Nord Stream 2 nunca foi usado.

A invasão gerou um acerto de contas há muito adiado para a Alemanha sobre seus laços com a Rússia. Mas está longe de terminar.

À medida que as temperaturas caem e os custos de aquecimento aumentam, no estado de Schwesig, como em outras partes da Alemanha, os manifestantes saem às ruas todas as semanas. Muitos vêm com um simples grito de guerra, estampado em adesivos e banners.

“Reabrir Nord Stream 2.”

Muitos funcionários também não estão convencidos de que o oleoduto estava errado.

Sellering, o ex-governador, ainda se enfurece contra as sanções “repugnantes” dos EUA, insistindo que o que sustentava o trabalho de sua fundação era a “crença na soberania da Alemanha”.

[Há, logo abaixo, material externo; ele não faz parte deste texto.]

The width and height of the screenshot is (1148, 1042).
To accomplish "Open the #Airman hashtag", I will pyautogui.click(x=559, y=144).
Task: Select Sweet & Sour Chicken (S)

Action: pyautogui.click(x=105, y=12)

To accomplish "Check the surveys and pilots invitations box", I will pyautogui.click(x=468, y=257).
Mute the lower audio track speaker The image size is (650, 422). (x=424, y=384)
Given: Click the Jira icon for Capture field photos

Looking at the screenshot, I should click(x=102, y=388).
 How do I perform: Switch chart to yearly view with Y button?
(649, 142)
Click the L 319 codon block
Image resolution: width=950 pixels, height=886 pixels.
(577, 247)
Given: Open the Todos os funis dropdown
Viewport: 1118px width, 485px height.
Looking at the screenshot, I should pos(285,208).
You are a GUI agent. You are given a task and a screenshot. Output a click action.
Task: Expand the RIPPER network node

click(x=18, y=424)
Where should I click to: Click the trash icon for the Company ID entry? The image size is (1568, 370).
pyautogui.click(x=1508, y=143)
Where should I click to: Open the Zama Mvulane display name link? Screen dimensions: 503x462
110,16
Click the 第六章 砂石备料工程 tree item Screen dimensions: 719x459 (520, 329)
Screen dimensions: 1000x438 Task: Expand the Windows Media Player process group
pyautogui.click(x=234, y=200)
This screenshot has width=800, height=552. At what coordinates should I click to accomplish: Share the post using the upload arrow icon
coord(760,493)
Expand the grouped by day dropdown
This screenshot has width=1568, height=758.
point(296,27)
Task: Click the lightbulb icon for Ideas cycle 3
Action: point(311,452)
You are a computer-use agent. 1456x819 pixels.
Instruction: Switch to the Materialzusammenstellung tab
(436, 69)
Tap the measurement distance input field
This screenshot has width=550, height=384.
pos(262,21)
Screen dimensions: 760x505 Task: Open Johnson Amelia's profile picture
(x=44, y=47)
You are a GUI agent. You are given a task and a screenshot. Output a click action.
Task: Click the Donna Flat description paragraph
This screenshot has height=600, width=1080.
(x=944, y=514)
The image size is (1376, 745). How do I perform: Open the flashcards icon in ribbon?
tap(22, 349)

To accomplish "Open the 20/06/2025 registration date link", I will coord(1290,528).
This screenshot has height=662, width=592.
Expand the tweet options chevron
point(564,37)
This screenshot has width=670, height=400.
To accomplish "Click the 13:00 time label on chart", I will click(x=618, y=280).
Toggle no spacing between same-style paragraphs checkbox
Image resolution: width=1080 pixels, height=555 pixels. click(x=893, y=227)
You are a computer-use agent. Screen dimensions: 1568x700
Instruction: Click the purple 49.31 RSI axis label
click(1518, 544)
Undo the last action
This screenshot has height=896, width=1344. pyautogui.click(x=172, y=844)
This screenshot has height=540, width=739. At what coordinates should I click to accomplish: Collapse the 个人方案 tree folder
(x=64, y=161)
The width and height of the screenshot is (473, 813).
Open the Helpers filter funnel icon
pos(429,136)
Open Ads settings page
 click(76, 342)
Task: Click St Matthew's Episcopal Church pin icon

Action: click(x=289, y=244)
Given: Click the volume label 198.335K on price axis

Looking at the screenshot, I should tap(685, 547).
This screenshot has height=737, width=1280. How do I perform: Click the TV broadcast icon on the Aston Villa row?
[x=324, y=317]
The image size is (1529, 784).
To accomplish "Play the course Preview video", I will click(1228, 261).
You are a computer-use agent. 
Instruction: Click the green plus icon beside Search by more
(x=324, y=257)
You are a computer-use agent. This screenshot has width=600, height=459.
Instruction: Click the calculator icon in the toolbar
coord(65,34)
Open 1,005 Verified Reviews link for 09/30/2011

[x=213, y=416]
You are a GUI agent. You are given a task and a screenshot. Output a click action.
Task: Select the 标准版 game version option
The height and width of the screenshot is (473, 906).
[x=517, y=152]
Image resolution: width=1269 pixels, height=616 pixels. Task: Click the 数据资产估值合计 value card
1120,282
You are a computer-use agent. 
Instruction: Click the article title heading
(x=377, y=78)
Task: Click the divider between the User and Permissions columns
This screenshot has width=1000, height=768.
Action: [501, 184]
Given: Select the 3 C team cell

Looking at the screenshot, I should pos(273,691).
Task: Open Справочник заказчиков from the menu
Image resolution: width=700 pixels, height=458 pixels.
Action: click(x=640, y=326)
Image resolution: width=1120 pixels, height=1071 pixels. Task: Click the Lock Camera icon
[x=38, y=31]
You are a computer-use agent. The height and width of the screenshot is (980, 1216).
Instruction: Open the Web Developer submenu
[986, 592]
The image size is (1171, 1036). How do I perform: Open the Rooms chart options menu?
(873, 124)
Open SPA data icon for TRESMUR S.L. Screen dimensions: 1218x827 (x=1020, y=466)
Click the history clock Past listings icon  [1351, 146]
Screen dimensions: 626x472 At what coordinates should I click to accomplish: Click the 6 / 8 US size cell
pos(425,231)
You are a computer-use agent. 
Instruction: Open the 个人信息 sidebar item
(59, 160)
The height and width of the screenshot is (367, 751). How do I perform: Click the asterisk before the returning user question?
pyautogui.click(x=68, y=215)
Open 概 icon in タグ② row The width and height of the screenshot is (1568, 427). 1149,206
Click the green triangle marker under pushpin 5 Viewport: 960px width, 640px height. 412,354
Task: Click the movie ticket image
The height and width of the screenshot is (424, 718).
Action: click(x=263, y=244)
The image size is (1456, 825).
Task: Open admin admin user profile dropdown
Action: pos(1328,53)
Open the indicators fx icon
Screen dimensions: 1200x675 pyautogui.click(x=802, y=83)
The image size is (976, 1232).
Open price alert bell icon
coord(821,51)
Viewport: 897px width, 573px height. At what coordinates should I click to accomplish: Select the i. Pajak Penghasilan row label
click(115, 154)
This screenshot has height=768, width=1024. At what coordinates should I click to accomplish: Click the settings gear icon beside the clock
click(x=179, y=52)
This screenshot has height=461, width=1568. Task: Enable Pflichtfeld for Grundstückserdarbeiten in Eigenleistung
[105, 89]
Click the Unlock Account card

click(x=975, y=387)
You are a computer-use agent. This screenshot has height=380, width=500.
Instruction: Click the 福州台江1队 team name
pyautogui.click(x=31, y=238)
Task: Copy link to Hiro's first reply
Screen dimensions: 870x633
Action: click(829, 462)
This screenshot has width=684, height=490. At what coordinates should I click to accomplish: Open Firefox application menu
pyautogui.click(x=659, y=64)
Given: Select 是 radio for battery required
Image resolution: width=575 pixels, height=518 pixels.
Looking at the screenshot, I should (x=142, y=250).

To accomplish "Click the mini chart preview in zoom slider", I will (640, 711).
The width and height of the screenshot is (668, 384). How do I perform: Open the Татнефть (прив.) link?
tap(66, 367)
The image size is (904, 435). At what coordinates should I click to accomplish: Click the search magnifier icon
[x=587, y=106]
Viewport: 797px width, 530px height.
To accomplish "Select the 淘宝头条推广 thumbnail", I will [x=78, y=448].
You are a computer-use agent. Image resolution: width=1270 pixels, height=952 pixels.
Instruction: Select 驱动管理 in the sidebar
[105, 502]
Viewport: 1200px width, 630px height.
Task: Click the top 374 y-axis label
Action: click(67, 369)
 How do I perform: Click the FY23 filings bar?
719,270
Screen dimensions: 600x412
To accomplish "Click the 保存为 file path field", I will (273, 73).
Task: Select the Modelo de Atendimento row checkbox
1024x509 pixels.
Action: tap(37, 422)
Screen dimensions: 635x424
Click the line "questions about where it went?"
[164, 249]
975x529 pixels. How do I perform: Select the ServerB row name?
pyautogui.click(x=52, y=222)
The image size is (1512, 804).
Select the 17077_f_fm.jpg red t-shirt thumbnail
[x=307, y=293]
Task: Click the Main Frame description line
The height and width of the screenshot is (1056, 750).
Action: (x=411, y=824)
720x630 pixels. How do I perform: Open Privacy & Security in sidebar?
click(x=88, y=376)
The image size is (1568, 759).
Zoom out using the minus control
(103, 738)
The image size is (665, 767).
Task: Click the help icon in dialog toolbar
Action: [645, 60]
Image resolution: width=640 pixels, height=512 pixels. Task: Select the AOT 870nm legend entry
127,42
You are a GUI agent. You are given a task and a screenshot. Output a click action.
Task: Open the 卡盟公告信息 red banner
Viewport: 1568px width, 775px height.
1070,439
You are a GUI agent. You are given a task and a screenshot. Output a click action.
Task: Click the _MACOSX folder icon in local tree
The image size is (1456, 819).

Sob crescente pressão legal, sua fundação revelou ter recebido 192 milhões de euros do Nord Stream 2, dinheiro que usou como intermediário na construção do gasoduto envolvendo 80 empresas em 119 transações no valor de 165 milhões de euros.

A fundação também confirmou que, para cada transação em nome do Nord Stream 2, a fundação recebia uma comissão de 10%.

O Sr. Sellering se recusou a ser entrevistado pelo The Times.

Desde a invasão da Rússia, a Sra. Schwesig se distanciou do oleoduto. Mas ela rejeita a ideia de ter sido enganada por Moscou.

“Alegadamente, os russos nos influenciaram”, disse Schwesig ao The Times. “Não fomos influenciados, queríamos o pipeline.”

Ela adiou as audiências com funcionários de seu governo, dizendo que isso desviaria o trabalho do governo. Alguns e-mails enviados para a investigação parecem estar faltando, enquanto nenhuma ata foi registrada durante algumas reuniões estaduais com o Nord Stream 2.

“Como você pode responsabilizar um governo que não documenta nada?” perguntou Hannes Damm, um legislador estadual do Partido Verde no comitê de investigação.

Damm e outros legisladores estão elaborando uma lista de testemunhas que pode incluir não apenas Schwesig, mas dois ex-chanceleres, Merkel e Schröder.

Mas ele teme que os atrasos signifiquem que a investigação pode não ser concluída antes do final do mandato legislativo em 2026. Caso isso aconteça, a investigação expirará automaticamente.

Christopher F. Schuetze contribuiu com reportagens de Berlim.